Balke v. Central Missouri Elec. Cooperative

Decision Date23 December 1997
Docket NumberNo. WD,WD
Citation966 S.W.2d 15
PartiesRichard W. BALKE and Ruth Balke, Respondents, v. CENTRAL MISSOURI ELECTRIC COOPERATIVE, Appellant. 54559.
CourtMissouri Court of Appeals

J. Christopher Spangler, Sedalia, for Appellant.

G. Spencer Miller, Kansas City, for Respondents.



Central Missouri Electric Cooperative appeals from the judgment of the Circuit Court of Cooper County, following a jury trial, awarding $783,333 to its electrical customers Richard W. Balke and Ruth Balke, respondents, on their claim for property and business damages arising from an alleged over-voltage caused by appellant's defective electrical transformer.
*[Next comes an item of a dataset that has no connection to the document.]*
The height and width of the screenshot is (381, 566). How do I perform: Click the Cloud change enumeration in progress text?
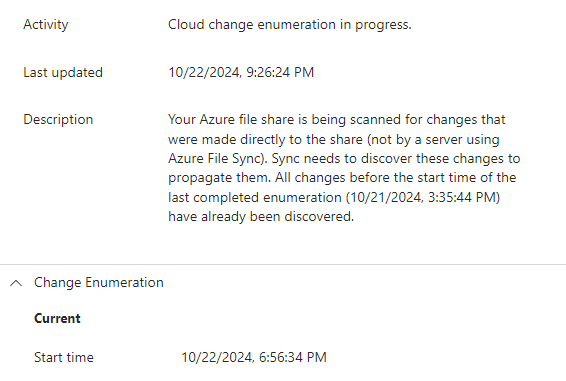(x=289, y=25)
Appellant asserts seven points on appeal. It alleges that the trial court erred: (1) in failing to grant its motion for judgment notwithstanding the verdict (JNOV) in that the applicable five-year statute of limitations had run on respondents' claim; (2) in allowing respondents' trial counsel to argue in closing argument an adverse inference arising from appellant's decision not to call an engineer retained by it as an expert witness; (3) in alternatively submitting respondents' claim on a defective product-strict (hereinafter DP-S) liability theory in that there is no authority in Missouri for such a submission as to a supplier of electricity; (4) in denying appellant's request that the jury be instructed as to the respondents' comparative fault as to their DP-S liability submission; (5) in alternatively submitting respondents' claim on a res ipsa loquitur theory; (6) by refusing to include in respondents' comparative fault verdict director as to their res ipsa loquitur submission the issue of their failure to mitigate damages; and (7) in failing to grant appellant's motion for a mistrial or, in the alternative, for a continuance, based upon the absence at trial of respondent, Richard W. Balke.

We reverse and remand.


Central Missouri Electric Cooperative, appellant, is in the business of supplying electricity to the members of its cooperative. Although appellant sells electricity to its members, it does not generate the electricity; rather, it acquires the electricity from Central Missouri Power of Jefferson City, Missouri. However, all of the equipment from the substation up to the customer's meter is owned by and maintained exclusively by appellant.
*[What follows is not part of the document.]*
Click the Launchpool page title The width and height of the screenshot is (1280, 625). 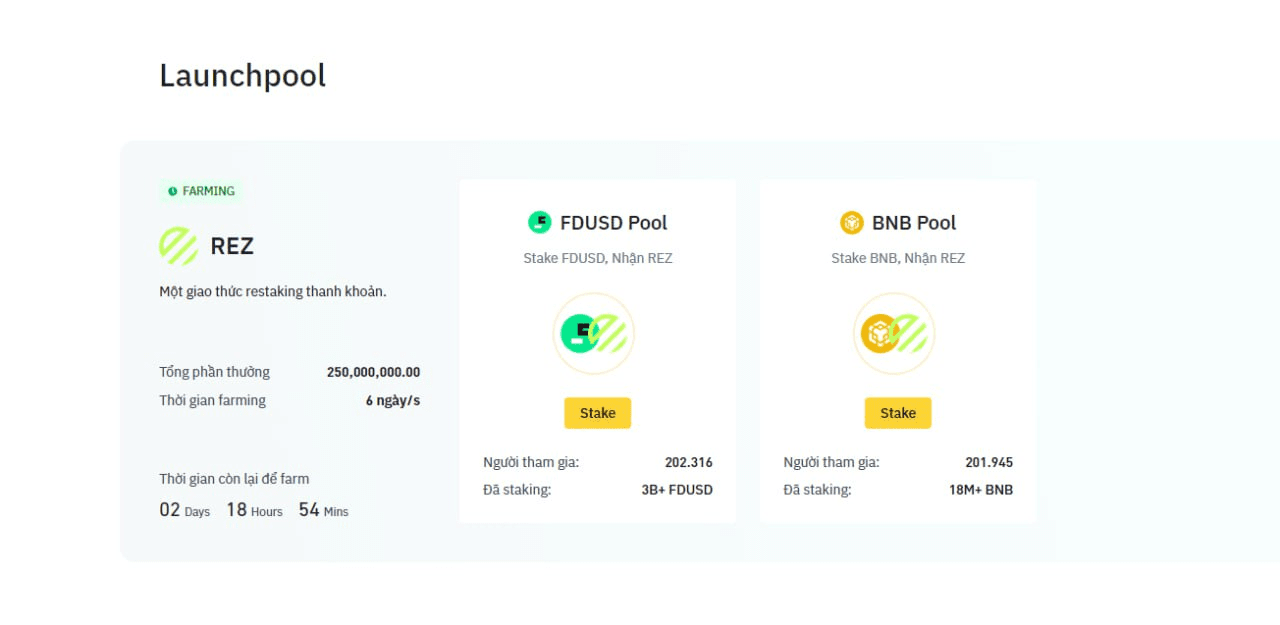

Appellant's distribution system of the electricity included a regulator, which served the function of regulating the voltage on the line to points down line or further away from the substation. The regulator would either increase or decrease the voltage depending on the circumstance. If the regulator sensed that the voltage at that point was either too high or too low, based upon the parameters of the system, then there was a 45-second to one-minute delay before the regulator was activated. On the regulator there was a device to record the number of times it was activated.

The voltage on any particular electrical supply line would vary depending on a variety of conditions. These conditions included the potential variations associated with the output from the substation, seasonal load variants, daily load variations and load variations caused by usage of particular customers. If a customer received voltages that were higher than the design parameters of the transmission system, the customer could experience motors overheating, motors burning out, and light bulbs burning out. Appellant had design parameters for their customers to receive no greater than 130 volts on the low side of the system and 260 volts on the high side of the system. The output of voltage from a line could be tested at the point of the transformer.

A transformer is a piece of electrical equipment which is designed to change the voltage which is received by the transformer from an electrical source. The transformer is designed to reduce the voltage from the distribution line down to a level that can be used by the customer to operate electrical equipment and devices in a residence or on a farm. The distribution line which began at the substation and continued to the respondents' property was energized with an average of 7,620 volts. The purpose for having a line with such a high voltage when a residence requires significantly less is that since the source of the electrical power is some distance from the ultimate consumer and the voltage will decrease with the distance traveled over a line due to resistance, a higher voltage is used on the line so that, in theory, all customers on a particular line will have sufficient voltage.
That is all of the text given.